(Saved entries)
○ ○ ○

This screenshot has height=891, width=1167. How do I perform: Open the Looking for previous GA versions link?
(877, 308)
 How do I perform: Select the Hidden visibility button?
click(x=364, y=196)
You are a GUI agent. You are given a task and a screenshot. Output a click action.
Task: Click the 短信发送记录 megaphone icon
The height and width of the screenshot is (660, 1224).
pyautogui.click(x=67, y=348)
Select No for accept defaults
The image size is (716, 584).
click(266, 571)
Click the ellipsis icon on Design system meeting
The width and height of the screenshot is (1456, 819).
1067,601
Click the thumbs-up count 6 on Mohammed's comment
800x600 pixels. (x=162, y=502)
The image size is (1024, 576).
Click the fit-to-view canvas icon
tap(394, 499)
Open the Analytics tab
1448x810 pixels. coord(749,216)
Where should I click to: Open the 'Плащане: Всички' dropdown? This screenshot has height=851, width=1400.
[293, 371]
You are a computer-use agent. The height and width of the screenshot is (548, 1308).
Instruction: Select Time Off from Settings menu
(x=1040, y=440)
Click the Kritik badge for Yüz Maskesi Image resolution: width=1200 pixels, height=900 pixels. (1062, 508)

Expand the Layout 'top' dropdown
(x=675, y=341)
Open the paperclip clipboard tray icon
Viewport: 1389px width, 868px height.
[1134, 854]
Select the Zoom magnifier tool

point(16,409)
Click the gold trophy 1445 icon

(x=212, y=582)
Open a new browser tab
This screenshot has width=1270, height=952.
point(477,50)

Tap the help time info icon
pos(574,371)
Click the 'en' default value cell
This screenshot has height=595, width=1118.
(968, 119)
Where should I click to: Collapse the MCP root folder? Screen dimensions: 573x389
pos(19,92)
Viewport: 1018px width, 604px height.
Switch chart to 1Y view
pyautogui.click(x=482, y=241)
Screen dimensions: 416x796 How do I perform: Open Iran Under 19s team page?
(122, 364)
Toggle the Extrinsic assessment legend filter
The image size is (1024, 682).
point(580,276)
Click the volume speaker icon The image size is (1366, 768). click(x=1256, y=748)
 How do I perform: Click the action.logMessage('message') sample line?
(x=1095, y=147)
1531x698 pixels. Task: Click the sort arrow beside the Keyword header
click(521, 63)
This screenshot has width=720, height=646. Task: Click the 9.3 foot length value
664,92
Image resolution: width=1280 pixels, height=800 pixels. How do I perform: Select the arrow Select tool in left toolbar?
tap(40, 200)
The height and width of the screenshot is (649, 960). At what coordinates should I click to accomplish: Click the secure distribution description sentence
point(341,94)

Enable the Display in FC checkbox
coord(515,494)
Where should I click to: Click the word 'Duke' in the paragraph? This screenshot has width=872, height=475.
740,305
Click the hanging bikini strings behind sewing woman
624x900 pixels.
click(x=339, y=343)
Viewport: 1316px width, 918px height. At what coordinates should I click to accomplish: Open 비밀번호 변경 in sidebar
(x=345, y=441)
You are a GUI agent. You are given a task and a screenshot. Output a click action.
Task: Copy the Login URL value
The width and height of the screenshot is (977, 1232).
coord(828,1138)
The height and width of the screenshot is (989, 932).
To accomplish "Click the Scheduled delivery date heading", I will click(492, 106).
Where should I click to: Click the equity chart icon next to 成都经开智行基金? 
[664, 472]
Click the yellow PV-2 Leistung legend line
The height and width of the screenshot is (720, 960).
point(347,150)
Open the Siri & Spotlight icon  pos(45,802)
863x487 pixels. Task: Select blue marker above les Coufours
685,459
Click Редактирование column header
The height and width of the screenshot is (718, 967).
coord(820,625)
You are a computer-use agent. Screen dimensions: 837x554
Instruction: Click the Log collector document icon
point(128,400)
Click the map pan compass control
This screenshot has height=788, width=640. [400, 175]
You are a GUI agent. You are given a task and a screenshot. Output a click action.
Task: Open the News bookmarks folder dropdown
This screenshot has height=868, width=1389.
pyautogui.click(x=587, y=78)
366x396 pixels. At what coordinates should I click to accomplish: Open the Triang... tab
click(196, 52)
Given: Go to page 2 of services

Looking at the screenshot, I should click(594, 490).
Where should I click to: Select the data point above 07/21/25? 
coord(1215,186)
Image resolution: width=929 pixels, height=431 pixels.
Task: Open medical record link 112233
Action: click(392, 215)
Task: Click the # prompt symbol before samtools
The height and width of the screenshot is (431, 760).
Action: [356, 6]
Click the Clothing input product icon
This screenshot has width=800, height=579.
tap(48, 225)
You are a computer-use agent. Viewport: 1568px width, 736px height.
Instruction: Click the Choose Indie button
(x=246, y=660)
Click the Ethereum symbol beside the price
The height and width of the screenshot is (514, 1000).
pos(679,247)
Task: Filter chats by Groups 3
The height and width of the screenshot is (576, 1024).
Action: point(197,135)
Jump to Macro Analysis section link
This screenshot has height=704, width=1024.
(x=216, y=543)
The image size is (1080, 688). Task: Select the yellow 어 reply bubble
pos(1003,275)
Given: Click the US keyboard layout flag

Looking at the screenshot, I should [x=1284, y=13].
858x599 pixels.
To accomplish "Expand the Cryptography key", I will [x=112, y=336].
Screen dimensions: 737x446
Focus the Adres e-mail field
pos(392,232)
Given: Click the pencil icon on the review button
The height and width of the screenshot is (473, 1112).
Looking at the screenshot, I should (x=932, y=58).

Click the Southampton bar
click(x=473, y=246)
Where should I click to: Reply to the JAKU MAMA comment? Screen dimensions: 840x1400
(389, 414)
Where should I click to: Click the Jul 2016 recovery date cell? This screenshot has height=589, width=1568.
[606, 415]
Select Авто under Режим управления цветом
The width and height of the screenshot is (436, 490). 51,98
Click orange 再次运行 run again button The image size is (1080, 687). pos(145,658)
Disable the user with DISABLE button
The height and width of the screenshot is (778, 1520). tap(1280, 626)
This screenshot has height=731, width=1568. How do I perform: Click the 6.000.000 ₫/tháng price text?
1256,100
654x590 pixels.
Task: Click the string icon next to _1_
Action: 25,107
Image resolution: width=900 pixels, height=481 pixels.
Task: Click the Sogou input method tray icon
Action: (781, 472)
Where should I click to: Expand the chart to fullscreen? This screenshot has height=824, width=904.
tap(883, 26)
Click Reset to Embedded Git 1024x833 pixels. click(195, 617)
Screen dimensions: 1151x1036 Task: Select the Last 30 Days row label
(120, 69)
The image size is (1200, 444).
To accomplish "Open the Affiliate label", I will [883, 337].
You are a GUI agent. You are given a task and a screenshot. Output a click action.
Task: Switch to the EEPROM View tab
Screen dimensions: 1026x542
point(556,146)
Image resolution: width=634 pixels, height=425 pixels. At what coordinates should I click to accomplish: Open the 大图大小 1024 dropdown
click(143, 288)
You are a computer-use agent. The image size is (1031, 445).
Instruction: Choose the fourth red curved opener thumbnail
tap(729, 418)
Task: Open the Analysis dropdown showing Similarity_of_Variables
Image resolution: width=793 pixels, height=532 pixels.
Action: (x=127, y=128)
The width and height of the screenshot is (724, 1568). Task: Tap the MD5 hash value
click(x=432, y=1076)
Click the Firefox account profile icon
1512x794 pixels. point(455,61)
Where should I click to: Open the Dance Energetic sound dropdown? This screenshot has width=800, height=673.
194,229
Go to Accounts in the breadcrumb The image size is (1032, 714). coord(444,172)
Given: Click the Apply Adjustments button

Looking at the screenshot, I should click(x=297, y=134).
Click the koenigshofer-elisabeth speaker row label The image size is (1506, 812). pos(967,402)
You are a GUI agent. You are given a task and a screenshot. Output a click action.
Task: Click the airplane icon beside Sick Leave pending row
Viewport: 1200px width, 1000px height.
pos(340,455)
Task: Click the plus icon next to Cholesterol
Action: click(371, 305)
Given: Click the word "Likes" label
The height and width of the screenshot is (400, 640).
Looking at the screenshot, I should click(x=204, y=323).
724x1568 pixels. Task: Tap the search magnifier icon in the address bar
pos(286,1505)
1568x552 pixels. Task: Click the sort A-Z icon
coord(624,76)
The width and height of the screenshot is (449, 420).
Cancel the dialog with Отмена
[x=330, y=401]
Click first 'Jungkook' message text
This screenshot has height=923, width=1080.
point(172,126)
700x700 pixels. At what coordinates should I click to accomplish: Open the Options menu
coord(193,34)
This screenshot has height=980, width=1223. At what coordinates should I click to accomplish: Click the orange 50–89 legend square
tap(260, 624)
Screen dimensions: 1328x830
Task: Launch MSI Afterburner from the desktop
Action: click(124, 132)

○ ○ ○

**EXERCISE BRIEF**
In the records above, find every line with the word "computer" and copy it.

**WRITTEN ANSWER**
You are a computer-use agent. The height and width of the screenshot is (548, 1308).
You are a computer-use agent. Screen dimensions: 837x554
You are a computer-use agent. Viewport: 1568px width, 736px height.
You are a computer-use agent. The image size is (1031, 445).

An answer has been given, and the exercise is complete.